Multi-view Image Prompted Multi-view Diffusion for Improved 3D Generation
Seungwook Kim, Yichun Shi, Kejie Li, Minsu Cho, Peng Wang
TL;DR
This work addresses the limitations of single-view prompts in image-to-3D generation by introducing MultiImageDream, which extends the state-of-the-art ImageDream to accept multiple image prompts via multi-view diffusion. The method adds multi-image local and pixel controllers that incorporate $N$ prompts through cross-attention and stacked pixel latents, without requiring fine-tuning. Empirical results show improved diffusion quality and competitive 3D rendering performance for several multi-image configurations, with qualitative evidence of reduced whitening and better texture across viewpoints. The approach highlights the potential of multi-view image guidance for robust 3D generation and points to future work on finetuning with multi-image prompts and ensuring cross-view 3D consistency.
Abstract
Using image as prompts for 3D generation demonstrate particularly strong performances compared to using text prompts alone, for images provide a more intuitive guidance for the 3D generation process. In this work, we delve into the potential of using multiple image prompts, instead of a single image prompt, for 3D generation.
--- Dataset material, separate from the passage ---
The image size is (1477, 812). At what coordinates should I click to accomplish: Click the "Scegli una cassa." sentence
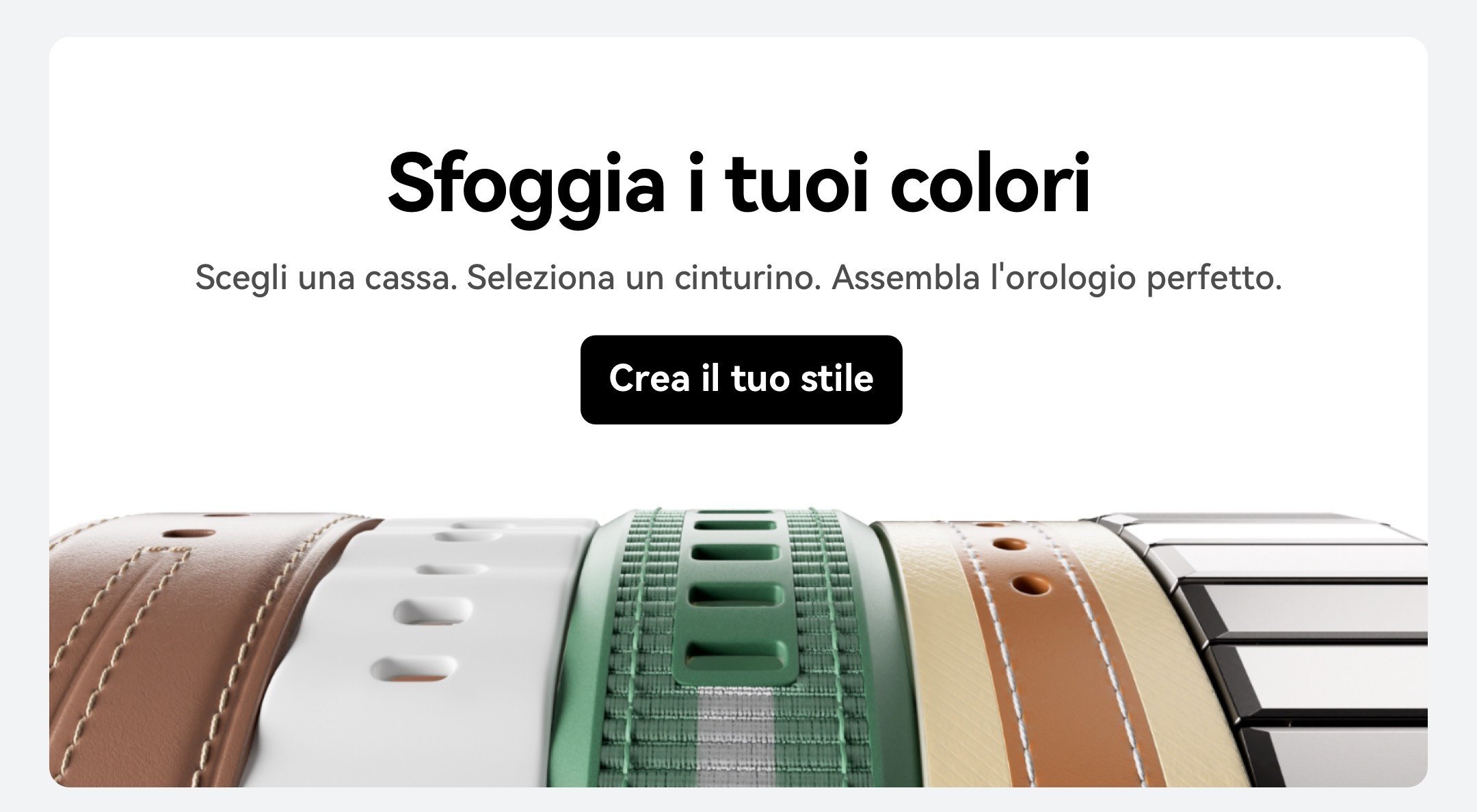[x=326, y=278]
Specifically, we build on ImageDream, a novel image-prompt multi-view diffusion model, to support multi-view images as the input prompt. Our method, dubbed MultiImageDream, reveals that transitioning from a single-image prompt to multiple-image prompts enhances the performance of multi-view and 3D object generation according to various quantitative evaluation metrics and qualitative assessments. This advancement is achieved without the necessity of fine-tuning the pre-trained ImageDream multi-view diffusion model.